> **WHAT IS NEEDED**
Please set out everything in the listing below, from the line containing "Select the Home" down to the line containing "click(x=639, y=705)", as a JSON list of strings with one string per line and blank lines left out.

> **GIVEN INFORMATION**
== == ==
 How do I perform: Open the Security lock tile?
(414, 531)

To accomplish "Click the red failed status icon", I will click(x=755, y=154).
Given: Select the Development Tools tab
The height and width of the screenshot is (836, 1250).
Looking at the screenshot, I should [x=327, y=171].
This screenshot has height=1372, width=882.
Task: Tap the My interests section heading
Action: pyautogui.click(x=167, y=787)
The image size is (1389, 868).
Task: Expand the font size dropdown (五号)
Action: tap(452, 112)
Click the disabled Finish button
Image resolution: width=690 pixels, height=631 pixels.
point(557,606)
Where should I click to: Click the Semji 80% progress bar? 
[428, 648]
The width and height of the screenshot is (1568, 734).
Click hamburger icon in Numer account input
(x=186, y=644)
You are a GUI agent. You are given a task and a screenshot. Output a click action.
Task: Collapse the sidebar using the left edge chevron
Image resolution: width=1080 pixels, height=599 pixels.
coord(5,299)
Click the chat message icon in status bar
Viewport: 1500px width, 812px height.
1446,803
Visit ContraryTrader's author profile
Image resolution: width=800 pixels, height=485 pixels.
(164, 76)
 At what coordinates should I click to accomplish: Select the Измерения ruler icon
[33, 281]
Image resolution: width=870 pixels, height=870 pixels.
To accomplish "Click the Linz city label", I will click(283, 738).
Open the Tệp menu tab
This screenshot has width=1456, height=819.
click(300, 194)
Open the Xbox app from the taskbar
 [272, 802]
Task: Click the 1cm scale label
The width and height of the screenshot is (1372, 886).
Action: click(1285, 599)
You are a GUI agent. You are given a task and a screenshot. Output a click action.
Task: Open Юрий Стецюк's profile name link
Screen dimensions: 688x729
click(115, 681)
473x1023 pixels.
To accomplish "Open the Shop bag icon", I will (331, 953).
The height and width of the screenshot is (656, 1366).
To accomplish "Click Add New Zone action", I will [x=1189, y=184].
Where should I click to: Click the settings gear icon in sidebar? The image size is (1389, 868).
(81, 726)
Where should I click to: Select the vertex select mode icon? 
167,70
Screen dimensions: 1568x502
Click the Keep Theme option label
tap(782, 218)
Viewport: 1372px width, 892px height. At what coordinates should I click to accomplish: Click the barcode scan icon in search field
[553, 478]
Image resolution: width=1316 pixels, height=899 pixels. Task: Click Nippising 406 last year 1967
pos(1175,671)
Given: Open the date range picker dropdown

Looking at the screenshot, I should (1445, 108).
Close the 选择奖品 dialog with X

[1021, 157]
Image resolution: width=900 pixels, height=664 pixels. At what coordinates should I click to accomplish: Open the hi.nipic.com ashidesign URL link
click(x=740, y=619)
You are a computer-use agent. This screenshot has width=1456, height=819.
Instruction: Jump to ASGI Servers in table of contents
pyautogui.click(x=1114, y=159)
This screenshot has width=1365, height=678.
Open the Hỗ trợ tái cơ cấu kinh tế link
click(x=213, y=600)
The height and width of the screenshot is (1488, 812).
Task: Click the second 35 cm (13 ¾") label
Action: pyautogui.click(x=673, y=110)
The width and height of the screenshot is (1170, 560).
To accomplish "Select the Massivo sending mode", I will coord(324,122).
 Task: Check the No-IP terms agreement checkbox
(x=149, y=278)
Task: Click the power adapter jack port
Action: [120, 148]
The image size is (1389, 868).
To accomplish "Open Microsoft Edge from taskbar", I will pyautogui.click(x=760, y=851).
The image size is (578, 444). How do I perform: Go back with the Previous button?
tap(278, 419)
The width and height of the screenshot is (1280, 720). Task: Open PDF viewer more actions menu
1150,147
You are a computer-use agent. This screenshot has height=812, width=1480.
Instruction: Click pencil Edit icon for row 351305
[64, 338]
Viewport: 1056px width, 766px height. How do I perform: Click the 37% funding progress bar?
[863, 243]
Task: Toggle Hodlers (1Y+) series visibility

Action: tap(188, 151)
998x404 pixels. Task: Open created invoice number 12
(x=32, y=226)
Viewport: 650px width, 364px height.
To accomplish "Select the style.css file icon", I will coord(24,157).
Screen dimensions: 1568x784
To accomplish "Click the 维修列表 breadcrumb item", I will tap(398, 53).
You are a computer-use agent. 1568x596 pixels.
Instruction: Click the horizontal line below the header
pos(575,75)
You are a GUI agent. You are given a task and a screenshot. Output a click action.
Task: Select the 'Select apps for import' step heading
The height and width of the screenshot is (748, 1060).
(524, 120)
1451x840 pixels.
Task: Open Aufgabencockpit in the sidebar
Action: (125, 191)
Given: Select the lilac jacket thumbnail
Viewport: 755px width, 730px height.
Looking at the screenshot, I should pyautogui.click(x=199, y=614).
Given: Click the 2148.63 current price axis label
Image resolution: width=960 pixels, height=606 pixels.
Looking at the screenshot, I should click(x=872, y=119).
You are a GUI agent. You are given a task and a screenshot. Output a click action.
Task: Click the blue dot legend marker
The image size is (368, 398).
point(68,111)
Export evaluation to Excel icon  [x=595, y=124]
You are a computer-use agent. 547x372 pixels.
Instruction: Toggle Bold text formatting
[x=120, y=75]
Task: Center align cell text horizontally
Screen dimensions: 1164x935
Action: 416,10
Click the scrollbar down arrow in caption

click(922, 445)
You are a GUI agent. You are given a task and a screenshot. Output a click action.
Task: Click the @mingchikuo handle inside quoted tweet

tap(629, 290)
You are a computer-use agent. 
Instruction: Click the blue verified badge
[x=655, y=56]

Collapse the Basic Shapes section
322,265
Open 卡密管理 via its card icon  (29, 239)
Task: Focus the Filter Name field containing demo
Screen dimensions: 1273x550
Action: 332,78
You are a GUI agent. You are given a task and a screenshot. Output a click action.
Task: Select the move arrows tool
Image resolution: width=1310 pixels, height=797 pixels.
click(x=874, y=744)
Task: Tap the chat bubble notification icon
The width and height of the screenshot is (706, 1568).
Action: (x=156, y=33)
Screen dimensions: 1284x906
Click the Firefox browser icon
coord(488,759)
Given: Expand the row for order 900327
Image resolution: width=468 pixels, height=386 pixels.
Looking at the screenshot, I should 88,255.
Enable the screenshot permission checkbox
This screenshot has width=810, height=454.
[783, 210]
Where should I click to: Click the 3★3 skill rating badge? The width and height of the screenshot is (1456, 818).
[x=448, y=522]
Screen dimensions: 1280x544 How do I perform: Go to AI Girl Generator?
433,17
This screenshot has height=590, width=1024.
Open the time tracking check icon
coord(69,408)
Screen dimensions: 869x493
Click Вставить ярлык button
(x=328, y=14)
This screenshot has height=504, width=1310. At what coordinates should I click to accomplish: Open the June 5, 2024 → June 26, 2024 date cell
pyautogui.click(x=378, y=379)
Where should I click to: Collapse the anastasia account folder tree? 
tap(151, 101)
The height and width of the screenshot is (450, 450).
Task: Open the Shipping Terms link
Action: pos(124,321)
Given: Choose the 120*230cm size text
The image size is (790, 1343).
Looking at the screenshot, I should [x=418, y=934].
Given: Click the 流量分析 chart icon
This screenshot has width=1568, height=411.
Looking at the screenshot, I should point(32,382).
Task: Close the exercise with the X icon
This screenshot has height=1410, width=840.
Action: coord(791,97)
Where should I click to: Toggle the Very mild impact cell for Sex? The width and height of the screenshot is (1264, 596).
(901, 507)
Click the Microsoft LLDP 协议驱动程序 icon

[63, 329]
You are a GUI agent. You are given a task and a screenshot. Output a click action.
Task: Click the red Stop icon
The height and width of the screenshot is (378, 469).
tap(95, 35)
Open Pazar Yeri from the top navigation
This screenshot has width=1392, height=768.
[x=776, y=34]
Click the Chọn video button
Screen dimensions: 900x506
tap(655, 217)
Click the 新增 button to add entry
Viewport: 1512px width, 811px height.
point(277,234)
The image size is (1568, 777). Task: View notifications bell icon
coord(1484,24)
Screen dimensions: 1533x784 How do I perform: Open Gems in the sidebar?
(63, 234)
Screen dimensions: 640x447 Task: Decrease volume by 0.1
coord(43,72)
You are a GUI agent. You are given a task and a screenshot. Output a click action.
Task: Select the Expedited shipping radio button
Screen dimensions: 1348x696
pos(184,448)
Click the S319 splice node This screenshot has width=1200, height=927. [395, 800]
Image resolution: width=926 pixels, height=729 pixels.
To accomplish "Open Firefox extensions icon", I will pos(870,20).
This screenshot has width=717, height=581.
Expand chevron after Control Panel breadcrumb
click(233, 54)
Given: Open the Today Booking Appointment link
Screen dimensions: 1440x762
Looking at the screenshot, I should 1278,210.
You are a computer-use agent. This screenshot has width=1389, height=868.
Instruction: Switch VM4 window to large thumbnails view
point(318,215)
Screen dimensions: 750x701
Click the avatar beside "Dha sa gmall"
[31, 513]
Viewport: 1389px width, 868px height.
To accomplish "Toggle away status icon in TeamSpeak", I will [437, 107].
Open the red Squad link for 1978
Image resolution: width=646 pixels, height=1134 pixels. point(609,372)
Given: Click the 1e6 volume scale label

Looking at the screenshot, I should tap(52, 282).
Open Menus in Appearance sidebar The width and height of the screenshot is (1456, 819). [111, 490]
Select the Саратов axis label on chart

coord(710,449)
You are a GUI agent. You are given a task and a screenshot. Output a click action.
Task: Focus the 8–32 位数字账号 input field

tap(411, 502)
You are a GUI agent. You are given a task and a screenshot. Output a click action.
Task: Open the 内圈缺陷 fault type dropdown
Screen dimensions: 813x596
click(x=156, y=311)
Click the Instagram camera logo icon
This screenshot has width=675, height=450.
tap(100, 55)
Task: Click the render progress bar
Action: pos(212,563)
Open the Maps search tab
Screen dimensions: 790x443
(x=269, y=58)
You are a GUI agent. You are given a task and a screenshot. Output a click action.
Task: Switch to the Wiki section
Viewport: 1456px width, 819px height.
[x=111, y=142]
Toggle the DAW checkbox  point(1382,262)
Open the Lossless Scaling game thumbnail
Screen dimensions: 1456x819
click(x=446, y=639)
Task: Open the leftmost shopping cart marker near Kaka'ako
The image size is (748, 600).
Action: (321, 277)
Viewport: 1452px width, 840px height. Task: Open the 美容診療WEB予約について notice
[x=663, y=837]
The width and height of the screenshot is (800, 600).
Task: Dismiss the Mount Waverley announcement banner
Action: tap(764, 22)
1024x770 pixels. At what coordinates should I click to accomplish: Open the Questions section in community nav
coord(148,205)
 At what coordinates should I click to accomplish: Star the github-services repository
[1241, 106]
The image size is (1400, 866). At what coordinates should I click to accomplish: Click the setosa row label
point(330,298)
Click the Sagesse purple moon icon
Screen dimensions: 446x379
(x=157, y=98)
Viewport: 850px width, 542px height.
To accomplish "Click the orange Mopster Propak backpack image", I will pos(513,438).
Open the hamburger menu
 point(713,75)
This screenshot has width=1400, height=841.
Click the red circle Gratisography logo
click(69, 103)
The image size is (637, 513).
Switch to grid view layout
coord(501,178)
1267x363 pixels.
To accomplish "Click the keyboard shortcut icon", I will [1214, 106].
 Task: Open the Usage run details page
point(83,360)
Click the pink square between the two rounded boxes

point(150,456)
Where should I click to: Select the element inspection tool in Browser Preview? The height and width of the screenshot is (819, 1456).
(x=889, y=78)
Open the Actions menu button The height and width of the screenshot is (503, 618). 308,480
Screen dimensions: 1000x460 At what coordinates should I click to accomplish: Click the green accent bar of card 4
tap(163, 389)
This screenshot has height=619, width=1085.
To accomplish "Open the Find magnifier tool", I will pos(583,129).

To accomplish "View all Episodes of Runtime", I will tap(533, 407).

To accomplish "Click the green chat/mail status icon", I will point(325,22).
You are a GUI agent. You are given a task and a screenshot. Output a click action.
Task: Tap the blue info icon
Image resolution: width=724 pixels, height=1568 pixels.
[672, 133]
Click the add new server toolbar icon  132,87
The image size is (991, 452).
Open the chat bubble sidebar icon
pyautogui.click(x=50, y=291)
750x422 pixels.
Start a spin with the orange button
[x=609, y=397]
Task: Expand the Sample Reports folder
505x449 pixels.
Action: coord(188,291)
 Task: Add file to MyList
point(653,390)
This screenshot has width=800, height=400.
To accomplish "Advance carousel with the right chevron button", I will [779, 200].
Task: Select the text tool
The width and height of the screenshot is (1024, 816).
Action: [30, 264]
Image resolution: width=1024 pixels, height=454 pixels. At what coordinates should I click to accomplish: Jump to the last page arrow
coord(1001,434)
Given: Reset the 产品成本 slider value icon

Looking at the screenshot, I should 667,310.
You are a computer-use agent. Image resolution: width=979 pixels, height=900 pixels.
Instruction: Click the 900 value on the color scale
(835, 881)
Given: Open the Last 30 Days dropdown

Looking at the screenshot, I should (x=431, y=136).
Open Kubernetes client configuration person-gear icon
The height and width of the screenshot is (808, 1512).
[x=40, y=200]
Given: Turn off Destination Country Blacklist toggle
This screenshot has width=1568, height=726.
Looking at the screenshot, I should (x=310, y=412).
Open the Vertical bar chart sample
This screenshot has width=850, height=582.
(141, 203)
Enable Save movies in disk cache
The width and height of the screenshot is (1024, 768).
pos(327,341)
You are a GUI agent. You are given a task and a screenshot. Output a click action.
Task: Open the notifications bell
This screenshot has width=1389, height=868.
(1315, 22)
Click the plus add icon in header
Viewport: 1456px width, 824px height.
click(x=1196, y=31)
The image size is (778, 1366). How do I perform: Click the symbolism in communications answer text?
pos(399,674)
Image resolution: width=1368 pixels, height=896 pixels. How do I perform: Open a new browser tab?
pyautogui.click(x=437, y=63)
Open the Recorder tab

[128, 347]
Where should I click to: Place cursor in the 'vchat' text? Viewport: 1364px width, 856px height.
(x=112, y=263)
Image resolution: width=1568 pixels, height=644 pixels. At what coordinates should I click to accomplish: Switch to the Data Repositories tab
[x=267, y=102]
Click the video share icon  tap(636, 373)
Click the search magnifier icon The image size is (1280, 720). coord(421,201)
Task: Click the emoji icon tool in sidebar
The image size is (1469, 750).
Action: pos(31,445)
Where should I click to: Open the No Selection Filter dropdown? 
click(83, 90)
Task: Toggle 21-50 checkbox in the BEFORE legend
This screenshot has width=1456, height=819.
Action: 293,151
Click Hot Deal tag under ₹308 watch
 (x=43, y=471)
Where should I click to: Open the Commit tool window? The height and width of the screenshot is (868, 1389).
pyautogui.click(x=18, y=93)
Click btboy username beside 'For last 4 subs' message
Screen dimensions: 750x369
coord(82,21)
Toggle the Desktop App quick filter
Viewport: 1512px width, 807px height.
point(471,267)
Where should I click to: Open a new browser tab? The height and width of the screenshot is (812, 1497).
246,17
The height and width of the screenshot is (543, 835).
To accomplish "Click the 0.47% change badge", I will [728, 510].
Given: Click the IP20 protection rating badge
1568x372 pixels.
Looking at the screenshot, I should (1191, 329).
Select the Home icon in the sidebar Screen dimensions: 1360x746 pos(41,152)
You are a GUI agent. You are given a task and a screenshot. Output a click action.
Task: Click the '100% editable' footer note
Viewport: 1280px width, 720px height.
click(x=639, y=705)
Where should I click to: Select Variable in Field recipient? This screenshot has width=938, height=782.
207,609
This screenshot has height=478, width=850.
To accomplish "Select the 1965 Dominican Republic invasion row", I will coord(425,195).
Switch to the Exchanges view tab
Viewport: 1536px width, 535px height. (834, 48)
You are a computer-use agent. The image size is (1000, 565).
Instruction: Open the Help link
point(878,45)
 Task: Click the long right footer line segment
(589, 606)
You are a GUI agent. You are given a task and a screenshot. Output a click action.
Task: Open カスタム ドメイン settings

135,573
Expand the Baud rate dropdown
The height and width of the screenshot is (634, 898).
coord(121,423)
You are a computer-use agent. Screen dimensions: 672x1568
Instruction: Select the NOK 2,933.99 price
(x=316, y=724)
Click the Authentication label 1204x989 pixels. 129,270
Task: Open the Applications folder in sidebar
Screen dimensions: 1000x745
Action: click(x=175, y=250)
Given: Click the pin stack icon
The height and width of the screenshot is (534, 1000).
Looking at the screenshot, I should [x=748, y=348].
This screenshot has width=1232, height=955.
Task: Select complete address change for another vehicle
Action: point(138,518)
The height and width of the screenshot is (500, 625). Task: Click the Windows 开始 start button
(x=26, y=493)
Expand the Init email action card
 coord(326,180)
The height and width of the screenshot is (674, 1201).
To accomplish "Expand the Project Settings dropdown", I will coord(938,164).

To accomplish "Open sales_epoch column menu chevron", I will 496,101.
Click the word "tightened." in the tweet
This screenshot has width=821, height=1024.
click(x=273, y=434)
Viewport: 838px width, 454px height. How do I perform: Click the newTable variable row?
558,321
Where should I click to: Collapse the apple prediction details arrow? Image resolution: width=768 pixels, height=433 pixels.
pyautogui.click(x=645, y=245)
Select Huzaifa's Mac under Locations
== == ==
> **COMPLETE ANSWER**
[
  "Select the Home icon in the sidebar Screen dimensions: 1360x746 pos(41,152)",
  "You are a GUI agent. You are given a task and a screenshot. Output a click action.",
  "Task: Click the '100% editable' footer note",
  "Viewport: 1280px width, 720px height.",
  "click(x=639, y=705)"
]